Это был Часослов, иллюминированный Франческо д’Антонио дель Черико, который некогда принадлежал Лоренцо Медичи и представлял собой лучший образец итальянского творчества пятнадцатого века (стр. 146). Рукописные буквы были выполнены Антонио Синибальди гуманистическими знаками на тончайшем и редчайшем пергаменте; иллюминация с ее чеканным золотом и великолепными цветами настолько точно имитировала сами драгоценные камни, что заставляла почти поверить в то, что самоцветы инкрустированы прямо в страницу! И это был тот самый томомик, который много раз покоился в руках Лоренцо Великолепного, точно так же, как в этот момент он покоился в моих!
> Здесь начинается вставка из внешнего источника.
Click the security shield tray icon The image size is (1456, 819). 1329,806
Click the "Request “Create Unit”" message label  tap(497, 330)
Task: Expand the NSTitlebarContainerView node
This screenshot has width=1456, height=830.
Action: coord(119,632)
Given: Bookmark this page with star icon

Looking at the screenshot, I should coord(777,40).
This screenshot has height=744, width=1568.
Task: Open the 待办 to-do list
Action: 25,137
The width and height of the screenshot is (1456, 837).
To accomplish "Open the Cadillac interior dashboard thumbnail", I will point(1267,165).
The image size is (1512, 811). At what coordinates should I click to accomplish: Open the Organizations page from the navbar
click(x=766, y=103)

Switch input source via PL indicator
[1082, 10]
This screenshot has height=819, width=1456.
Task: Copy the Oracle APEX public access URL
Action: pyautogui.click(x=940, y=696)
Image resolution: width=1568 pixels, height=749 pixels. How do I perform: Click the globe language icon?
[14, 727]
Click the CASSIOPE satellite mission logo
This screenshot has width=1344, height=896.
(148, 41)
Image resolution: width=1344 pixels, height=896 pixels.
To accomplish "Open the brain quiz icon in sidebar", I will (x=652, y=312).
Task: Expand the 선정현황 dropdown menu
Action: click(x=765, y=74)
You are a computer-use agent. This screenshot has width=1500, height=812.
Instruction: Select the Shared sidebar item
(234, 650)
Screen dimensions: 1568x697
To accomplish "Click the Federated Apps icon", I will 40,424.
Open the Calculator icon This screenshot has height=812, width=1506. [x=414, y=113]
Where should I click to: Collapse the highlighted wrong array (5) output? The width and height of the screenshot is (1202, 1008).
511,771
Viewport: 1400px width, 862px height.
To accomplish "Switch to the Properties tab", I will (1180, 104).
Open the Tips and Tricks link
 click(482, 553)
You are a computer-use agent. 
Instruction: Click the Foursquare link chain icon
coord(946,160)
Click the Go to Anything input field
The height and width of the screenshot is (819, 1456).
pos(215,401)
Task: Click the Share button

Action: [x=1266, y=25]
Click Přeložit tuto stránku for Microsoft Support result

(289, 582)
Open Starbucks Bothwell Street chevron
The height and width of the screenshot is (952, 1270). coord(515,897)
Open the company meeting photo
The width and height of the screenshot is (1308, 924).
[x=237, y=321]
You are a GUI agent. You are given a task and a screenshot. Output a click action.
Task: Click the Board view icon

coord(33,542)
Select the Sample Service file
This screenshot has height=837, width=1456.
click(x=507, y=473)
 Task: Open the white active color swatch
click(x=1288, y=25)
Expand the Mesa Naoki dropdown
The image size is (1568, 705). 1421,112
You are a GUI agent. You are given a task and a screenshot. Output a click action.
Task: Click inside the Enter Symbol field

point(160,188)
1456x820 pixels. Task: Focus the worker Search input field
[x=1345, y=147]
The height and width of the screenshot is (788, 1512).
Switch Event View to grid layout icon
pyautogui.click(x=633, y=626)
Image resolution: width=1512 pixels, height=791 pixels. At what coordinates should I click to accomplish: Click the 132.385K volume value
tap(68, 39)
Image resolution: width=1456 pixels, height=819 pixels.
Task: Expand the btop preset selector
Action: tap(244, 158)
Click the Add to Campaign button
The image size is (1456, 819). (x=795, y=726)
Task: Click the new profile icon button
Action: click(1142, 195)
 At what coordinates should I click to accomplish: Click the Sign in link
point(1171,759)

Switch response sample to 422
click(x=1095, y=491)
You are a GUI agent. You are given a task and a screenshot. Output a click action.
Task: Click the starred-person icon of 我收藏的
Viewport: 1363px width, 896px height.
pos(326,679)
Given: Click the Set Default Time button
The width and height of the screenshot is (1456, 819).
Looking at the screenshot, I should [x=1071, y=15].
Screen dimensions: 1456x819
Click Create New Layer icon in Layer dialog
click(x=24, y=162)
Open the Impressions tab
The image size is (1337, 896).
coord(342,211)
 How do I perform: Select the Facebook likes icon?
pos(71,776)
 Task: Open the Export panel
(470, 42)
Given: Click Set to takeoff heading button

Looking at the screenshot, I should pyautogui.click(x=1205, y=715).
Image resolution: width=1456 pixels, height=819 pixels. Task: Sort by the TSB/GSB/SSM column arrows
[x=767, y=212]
Впервые искусство иллюминации стало для меня реальностью — не просто чем-то, на что смотрят с уважением и восхищением, а выражением художественного достижения, которое нужно изучать, понимать и делать частью собственной жизни.
Основная мысль, вдохновлявшая иллюминацию в книгах с самых ее истоков, еще интереснее великолепных страниц, которые бросают вызов человеческому разумению и почти превосходят способность человека к пониманию. Для древних, как мы видели, самыми редкими драгоценными камнями во всем мире были драгоценные камни мысли. Книга была осязаемым и видимым выражением человеческого интеллекта, достойным благороднейшего оформления. Эти истинные книголюбы нанимали писцов, чтобы те писали текст миниумом редчайшего блеска, привезенным из Индии или Испании, либо византийскими чернилами из чистого восточного золота; они выбирали для письма наилучший из возможных материалов — порой не что иное, как девственный пергамент, мягкий как бархат, изготовленный из шкур мертворожденных козлят; они привлекали величайших художников своего времени для создания декоративных украшений или росписи миниатюр; и они заключали эту возвышенную человеческую мысль, теперь увековеченную на все времена, в переплет, созданный порой из пластин чеканного золота или слоновой кости, инкрустированной драгоценными каменьями (стр. 112).